Capítulo 13
Um dia depois, uma equipe de trabalhadores do continente enviados por ordem de Adrian Saramago chegou a ilha para reparar os danos. Jogaram os cascalhos e as pedras no mar e, quando partiram, o único sinal visível da tragédia era a parede branca onde outrora foram os terraços.
Alba passava quase que o tempo todo trabalhando no escritório, de modo que mal sabia o que se passava pelo resto da casa. Porém, um fato não lhe passou despercebido: a chegada de duas hóspedes, na semana seguinte.

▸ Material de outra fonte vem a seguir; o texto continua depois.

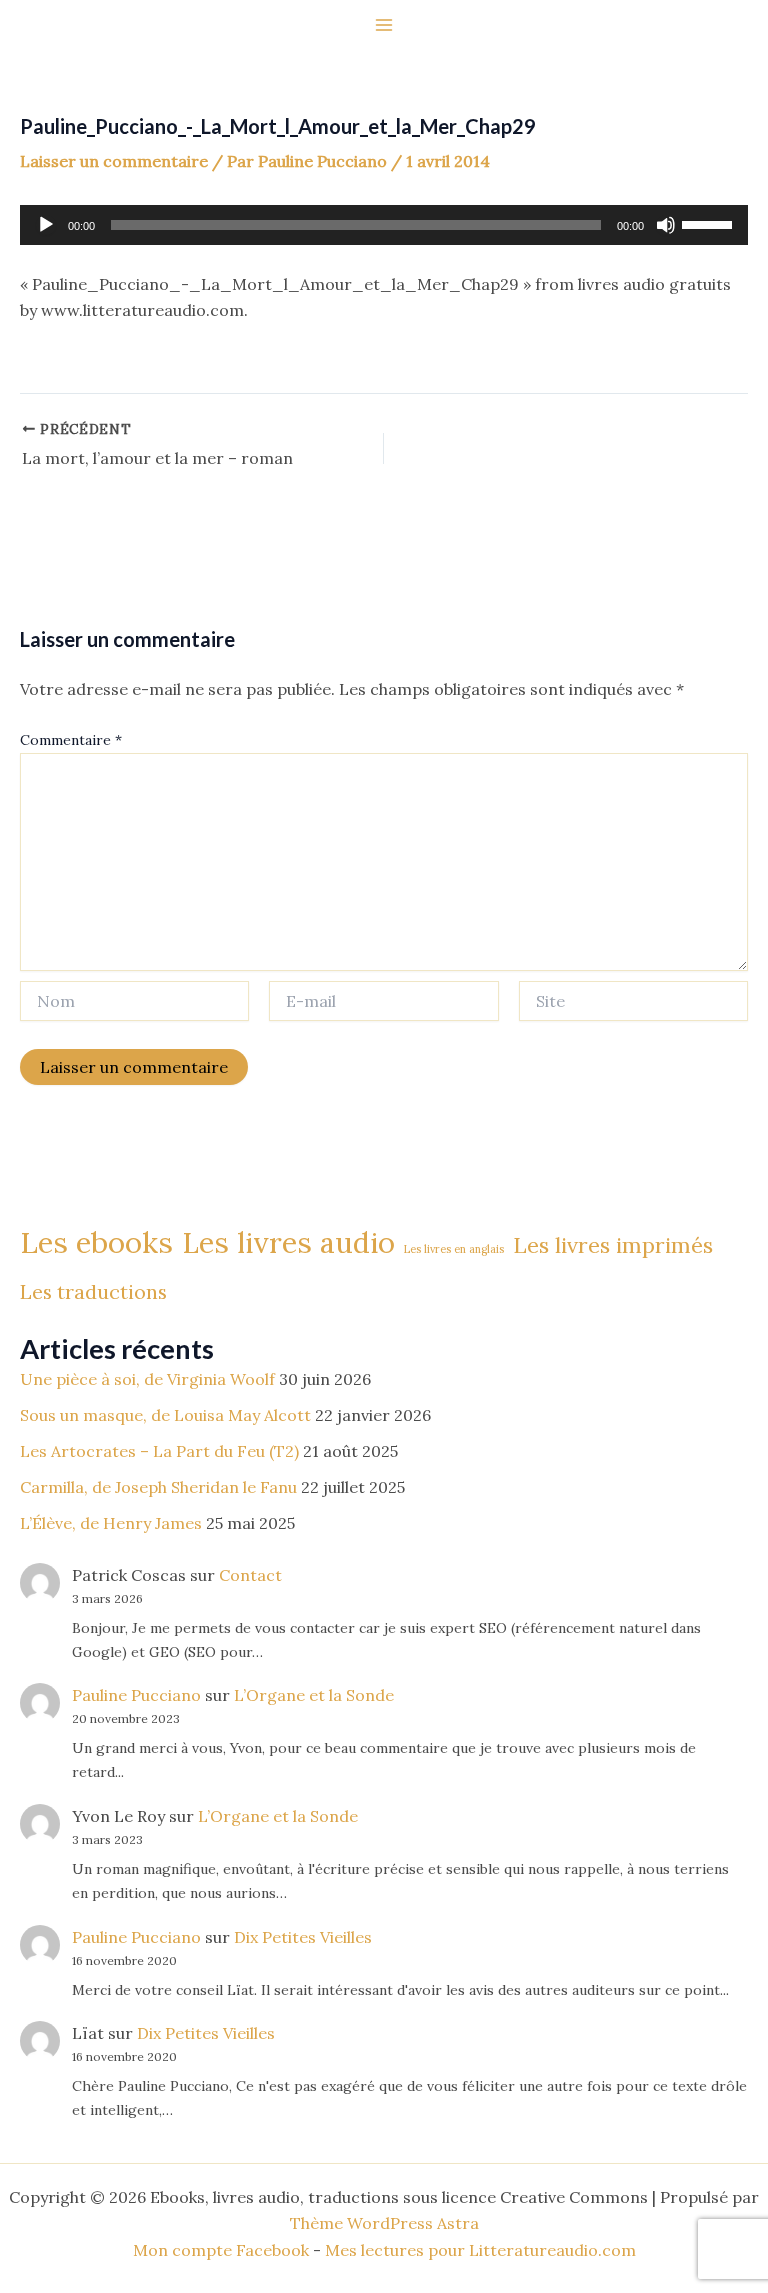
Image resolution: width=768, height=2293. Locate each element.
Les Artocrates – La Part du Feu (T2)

Os planos da Condessa Helena Saramago eram cristalinos como as águas do mar. Seu filho Diogo voltara para casa e aquela era a melhor hora para lhe arrumar uma nova esposa. Por isso, convidara Paula OLiveira e sua mãe para passarem uns dias na ilha, já que a irmã caçula estava agora estudando nos Estados Unidos. Acompanhadas de uma legião de empregadas e um cachorrinho poodle, enjoado e que não parava de latir um minuto se quer de tanto que era mal-criado e mimado por suas donas acomodaram-se na propriedade Saramago.
Alba estabelecera de volta sua rotina de trabalho, mas sentia muita falta das visitas ao berçário e da companhia da babá Sara Carter às refeições.
A babá ainda se recuperava dos ferimentos e, deixando a Condessa Helena Saramago encarregada dos cuidados com o neto, Alba só o via quando Diogo o levava ao escritório. Ele crescia a olhos vistos e ficava mais ligado ao pai a cada dia que passava. Para ela, isso era uma fonte de imenso prazer. Do mesmo modo que era um grande pesar saber que Adrian estava ali, debaixo daquele teto, sem se decidir a voltar à Espanha.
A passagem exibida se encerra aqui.